Nayun Kim, assistant professor in the department of microbiology and molecular genetics at The University of Texas Medical School, will present “Transcription and Genome Instability” as part of the School of Biological Sciences Seminar Series.
When: 4 p.m. Thursday, November 13
Where: 210 Moulton Hall
Abstract of her presentation
Cancer is a genetic disease that results from changes in the genetic material, DNA. These changes, ranging from small mutations and chromosome translocations to changes in the number of chromosomes (aneuploidy), typically precede and often instigate the unchecked growth and abnormal behavior that define cancer cells. Such genome instability events are central to understanding the changes in cells at the onset of cancer development and highly relevant to cancer treatment since many of the chemotherapeutics currently in use function by damaging DNA and elevating genome instability. Genome instability is not randomly distributed but rather concentrated at certain genomic loci, referred to as “hotspots.” We discovered that the level of transcription is an important determinant of such “hotspots” of genome instability. The nucleotide composition of the highly transcribed genomic locus is altered to include non-canonical nucleotides like ribo-nucleotides and deoxyuridine, which leads to greatly elevated rate of mutagenesis.
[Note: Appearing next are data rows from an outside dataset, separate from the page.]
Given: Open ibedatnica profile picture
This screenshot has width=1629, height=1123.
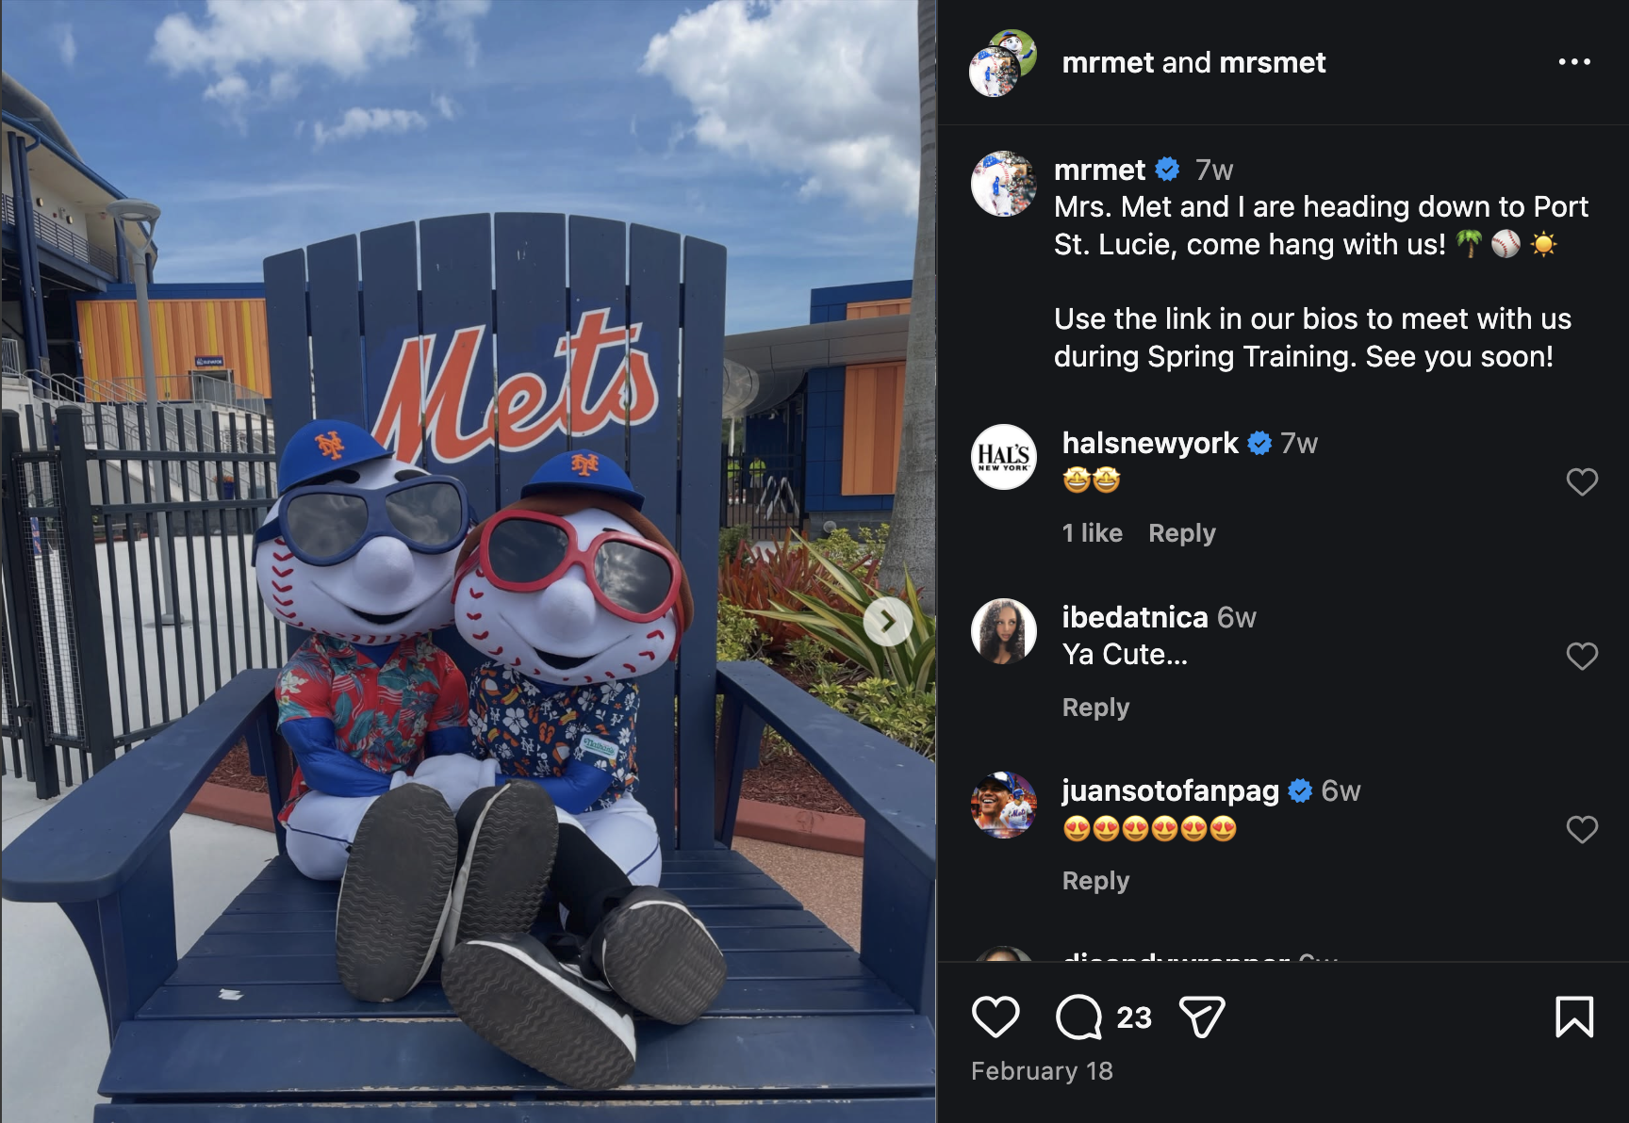Looking at the screenshot, I should pyautogui.click(x=1004, y=631).
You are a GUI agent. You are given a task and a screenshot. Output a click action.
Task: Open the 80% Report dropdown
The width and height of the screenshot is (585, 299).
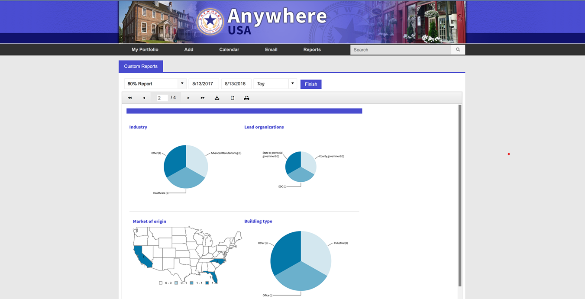(182, 84)
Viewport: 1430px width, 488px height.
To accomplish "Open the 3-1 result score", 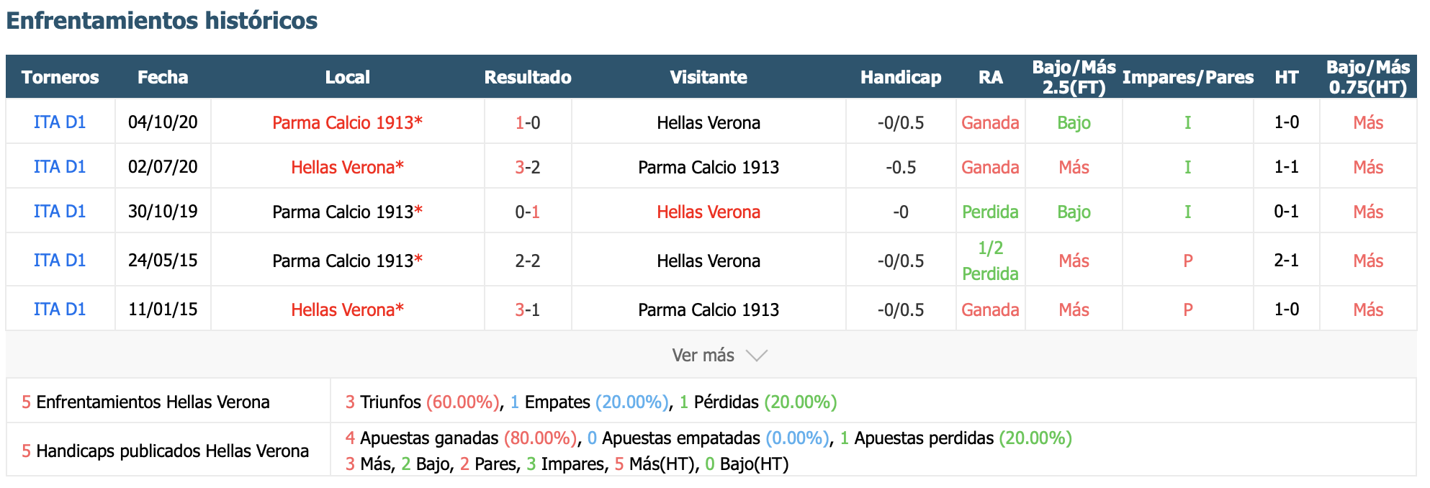I will click(x=528, y=309).
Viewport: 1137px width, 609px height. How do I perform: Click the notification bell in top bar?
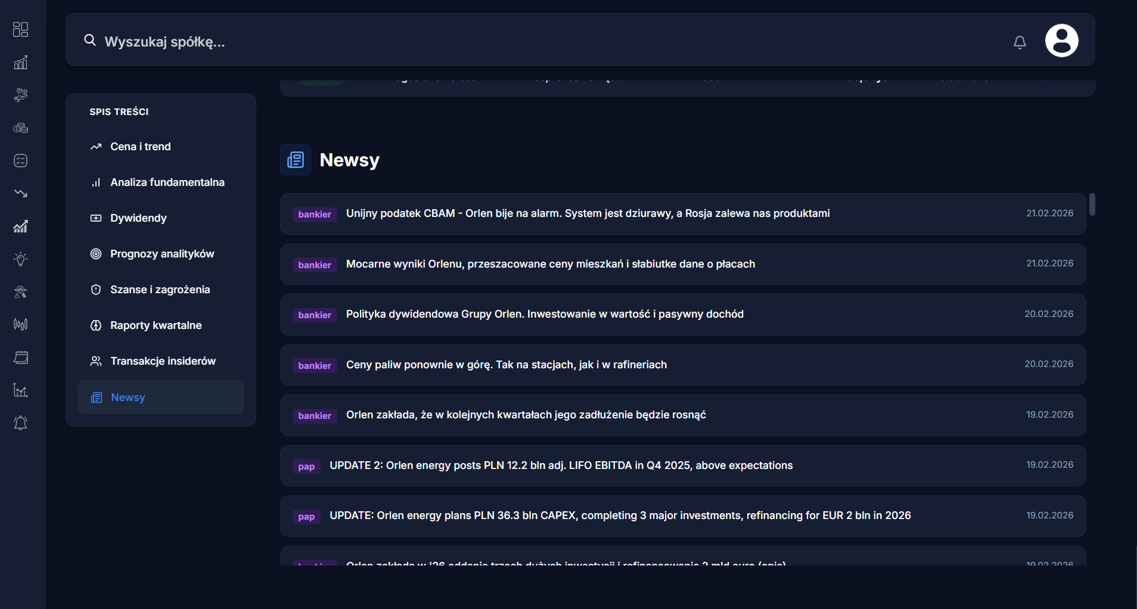(x=1020, y=42)
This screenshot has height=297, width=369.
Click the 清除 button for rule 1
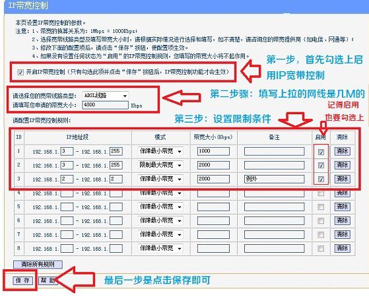coord(343,151)
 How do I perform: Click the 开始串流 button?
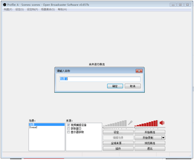pyautogui.click(x=150, y=132)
In addition, when certain repetitive sequences are highly transcribed, it fosters the formation of unusual DNA secondary structures that can block normal cellular transactions occurring on DNA such as transcription and replication. Co-transcriptional formation of the four-stranded G-quadruplex or G4 DNA, we found, results in various types of genome instability including gross rearrangement, large deletion, and partial duplication of chromosomes. G4 DNA sequences are particularly relevant to the biology of cancer because they are frequently found at chromosome breakpoints of translocations associated with various human cancers. I will discuss the recent data suggesting that topoisomerase I enzyme plays a critical and specific function in suppressing the genome instability associated with G4 DNA structure.